Is it possible to make stucco waterproof enough to be below grade? 
if yes - how?
if no - what options do I have? build a "retaining wall", replace plywood by metal and stucco by waterproof plaster? 


goal: there is an area between pathway and garage wall. I want to make it flat to install pavers. 

- current garage wall: frame + plywood + membrane + stucco.


----------



## JoeD (May 9, 2016)

Code requires the wood of the wall to be 6 inches above grade.
The only proper way to do it would be to cut the lower part of the wall off and replace with concrete blocks.


----------



## nealtw (May 9, 2016)

There might be some tricks you could use but Joe's idea would be best if possible.


----------



## tirana (May 9, 2016)

JoeD said:


> Code requires the wood of the wall to be 6 inches above grade.
> The only proper way to do it would be to cut the lower part of the wall off and replace with concrete blocks.

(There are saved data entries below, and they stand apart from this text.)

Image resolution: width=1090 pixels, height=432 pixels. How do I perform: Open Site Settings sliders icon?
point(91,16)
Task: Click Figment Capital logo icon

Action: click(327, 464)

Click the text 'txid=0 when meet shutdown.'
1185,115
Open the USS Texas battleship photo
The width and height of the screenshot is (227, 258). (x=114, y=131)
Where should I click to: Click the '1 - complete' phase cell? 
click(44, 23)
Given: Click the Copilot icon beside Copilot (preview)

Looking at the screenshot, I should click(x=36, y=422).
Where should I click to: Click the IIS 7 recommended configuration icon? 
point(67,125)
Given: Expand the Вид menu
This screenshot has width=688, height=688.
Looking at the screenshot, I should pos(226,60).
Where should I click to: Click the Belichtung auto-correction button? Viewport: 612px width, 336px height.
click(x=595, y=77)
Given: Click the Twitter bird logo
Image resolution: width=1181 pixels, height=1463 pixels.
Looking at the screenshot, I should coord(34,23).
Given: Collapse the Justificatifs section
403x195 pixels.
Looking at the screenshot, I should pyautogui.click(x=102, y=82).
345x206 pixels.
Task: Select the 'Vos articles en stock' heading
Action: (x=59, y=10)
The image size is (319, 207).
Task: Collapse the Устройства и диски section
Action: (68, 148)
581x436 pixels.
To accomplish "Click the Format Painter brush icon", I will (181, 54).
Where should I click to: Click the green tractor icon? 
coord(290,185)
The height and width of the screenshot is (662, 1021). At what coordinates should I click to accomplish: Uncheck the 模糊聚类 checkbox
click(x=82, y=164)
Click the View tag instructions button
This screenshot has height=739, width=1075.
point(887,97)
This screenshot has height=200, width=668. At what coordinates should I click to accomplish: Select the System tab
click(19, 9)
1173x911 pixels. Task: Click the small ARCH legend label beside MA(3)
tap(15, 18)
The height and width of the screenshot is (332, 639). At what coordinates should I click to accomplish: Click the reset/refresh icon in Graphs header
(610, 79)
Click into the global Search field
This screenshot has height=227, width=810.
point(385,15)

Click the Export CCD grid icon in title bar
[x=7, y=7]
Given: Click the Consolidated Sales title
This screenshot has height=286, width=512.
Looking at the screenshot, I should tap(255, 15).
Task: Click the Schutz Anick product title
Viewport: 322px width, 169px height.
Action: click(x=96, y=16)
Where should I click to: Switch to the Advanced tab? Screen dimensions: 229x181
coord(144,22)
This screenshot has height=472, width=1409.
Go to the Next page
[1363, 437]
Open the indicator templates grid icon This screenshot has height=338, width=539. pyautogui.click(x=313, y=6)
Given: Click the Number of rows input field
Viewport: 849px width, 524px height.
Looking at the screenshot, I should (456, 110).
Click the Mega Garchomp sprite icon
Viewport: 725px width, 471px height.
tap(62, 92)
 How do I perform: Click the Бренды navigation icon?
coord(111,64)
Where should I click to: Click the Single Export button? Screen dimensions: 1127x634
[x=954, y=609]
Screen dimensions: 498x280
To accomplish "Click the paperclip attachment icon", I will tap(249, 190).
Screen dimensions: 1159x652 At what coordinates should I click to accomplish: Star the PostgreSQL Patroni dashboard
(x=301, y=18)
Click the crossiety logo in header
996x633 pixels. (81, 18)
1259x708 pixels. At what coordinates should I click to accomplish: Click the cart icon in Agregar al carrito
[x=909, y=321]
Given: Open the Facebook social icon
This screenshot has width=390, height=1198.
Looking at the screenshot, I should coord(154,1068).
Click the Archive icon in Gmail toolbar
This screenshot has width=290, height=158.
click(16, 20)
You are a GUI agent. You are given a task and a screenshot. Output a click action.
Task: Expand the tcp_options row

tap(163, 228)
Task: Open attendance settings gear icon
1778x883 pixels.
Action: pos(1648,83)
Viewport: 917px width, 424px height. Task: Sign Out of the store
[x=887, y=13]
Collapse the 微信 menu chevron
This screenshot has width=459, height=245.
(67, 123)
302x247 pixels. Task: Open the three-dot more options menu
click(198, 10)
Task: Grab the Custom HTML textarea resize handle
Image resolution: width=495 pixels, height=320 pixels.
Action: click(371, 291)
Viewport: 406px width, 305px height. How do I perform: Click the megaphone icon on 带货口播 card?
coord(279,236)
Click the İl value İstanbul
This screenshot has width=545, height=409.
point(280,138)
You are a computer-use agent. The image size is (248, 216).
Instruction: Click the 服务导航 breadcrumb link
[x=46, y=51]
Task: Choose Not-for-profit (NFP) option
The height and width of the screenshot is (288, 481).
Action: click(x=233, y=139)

replace: Does it mean to cut the frame too? Did you suggest to raise foundation? or just replace plywood and stucco by concrete?


----------



## nealtw (May 9, 2016)

tirana said:


> replace: Does it mean to cut the frame too? Did you suggest to raise foundation? or just replace plywood and stucco by concrete?



He meant to block up the roof cut the framing and add to the foundation.


----------



## tirana (May 9, 2016)

nealtw said:


> He meant to block up the roof cut the framing and add to the foundation.



 any cheaper solution?


----------



## nealtw (May 9, 2016)

tirana said:


> any cheaper solution?



Yes but they are other things that have to be considered, like, if you are using patio stones water will go thru it and may end up sitting against the building.

So if you have good drainage there, you could make a retaining wall by standing a 4x4 against the wall say every 3 ft and adding 2x? treated lumber to the outside of those.
I would just notch the 4x4s at the top so they don't touch the stucco.
If you don't have enough drainage water freezing below could move them.


----------



## nealtw (May 9, 2016)

Others may have good ideas here too.


----------



## tirana (May 9, 2016)

thanks. 
let me rephrase the question
the building codes says, "not allowed ... below grade except where an approved vapor retarder is applied between the wall and the furring strips or framing members. "
What is "the approved vapor retarder" ? Is it just plastic membrane? a layer of concrete with addons (like liquid glass), anything else?


----------



## oldognewtrick (May 9, 2016)

You are probably better off contacting your local codes office and talk to one of the people there.


----------



## nealtw (May 9, 2016)

I am not sure what the code says but with a concrete sidewalk or staircase is higher than the foundation. We have put galvanized steel over the sheeting that extends down over the concrete for a few inches and up under the siding for a few inches. So between the sidewalk and siding you see a few inches of steel. This is quit handy near the front door where the area is well covered with a roof and is not likely going to deal with much water.
We often see this on parts of the stairs in areas that would be subject to more water but then is is only for a few feet and trapped moisture can get out, traveling sideways. But then you have an argument with house wrap, if the steel behind the wrap, so water coming down the wall behind the siding can find it's way out but any moisture wicking up thru the foundation now has nowhere to go but up into the structure.

Now you could cut the stucco and work in galvanized steel but it would be tricky with the house wrap and then you would have to make sure you are sloping away from the building.


----------